User defined window functions calling WinGetFuncArgInPartition/WINDOW_SEEK_HEAD - Mailing list pgsql-hackers

From Tatsuo Ishii
Subject User defined window functions calling WinGetFuncArgInPartition/WINDOW_SEEK_HEAD
Date
Msg-id 20251009.150858.1461274753395856075.ishii@postgresql.org
Whole thread Raw
List pgsql-hackers
Hi Oliver,

PostGis has user defined window functions. I checked them and found
they call WinGetFuncArgInPartition with WINDOW_SEEK_HEAD.
https://gitea.osgeo.org/postgis/postgis/search?q=WinGetFuncArgInPartition&fuzzy=true

If they decide to call the window functions with IGNORE NULLS option,
I think they may be surprised that
WinGetFuncArgInPartition/WINDOW_SEEK_HEAD returns somewhat
counter intuitive results.

→ Exercise data:
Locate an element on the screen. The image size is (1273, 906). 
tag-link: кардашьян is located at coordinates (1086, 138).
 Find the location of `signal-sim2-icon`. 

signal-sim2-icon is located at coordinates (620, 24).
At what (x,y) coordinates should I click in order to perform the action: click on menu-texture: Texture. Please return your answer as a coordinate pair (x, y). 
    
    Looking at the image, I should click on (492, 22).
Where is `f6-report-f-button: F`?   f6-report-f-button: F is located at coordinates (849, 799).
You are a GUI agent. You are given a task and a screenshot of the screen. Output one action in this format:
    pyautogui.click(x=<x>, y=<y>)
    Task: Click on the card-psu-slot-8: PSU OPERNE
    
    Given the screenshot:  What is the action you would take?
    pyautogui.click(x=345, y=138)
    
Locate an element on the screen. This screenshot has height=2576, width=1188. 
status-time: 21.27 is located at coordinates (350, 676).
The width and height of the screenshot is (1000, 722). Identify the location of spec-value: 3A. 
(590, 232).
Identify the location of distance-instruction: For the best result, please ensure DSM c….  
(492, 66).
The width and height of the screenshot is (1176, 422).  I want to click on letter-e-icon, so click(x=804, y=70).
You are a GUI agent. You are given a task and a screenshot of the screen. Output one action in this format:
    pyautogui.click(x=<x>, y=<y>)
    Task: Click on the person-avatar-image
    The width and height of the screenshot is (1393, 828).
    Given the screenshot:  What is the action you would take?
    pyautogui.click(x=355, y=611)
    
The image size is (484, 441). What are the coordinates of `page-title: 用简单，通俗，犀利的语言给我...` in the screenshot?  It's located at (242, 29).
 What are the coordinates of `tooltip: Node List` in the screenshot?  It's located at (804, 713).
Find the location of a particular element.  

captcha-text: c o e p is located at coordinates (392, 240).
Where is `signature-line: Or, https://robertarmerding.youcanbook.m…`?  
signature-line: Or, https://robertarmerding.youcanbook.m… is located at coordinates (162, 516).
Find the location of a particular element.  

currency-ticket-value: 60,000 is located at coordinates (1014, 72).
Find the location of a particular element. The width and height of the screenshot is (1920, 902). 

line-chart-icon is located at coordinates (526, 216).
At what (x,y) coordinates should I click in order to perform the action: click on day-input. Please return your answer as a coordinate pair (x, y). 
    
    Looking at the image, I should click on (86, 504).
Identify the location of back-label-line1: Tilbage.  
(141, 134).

→ Task description:
Using the mailing list message above, answer each question:
1. Who sent the message?
2. Which project has user defined window functions that call WinGetFuncArgInPartition with WINDOW_SEEK_HEAD?
3. Which option might make WinGetFuncArgInPartition/WINDOW_SEEK_HEAD return somewhat counterintuitive results?

→ Answer section:
1. Tatsuo Ishii
2. PostGis
3. IGNORE NULLS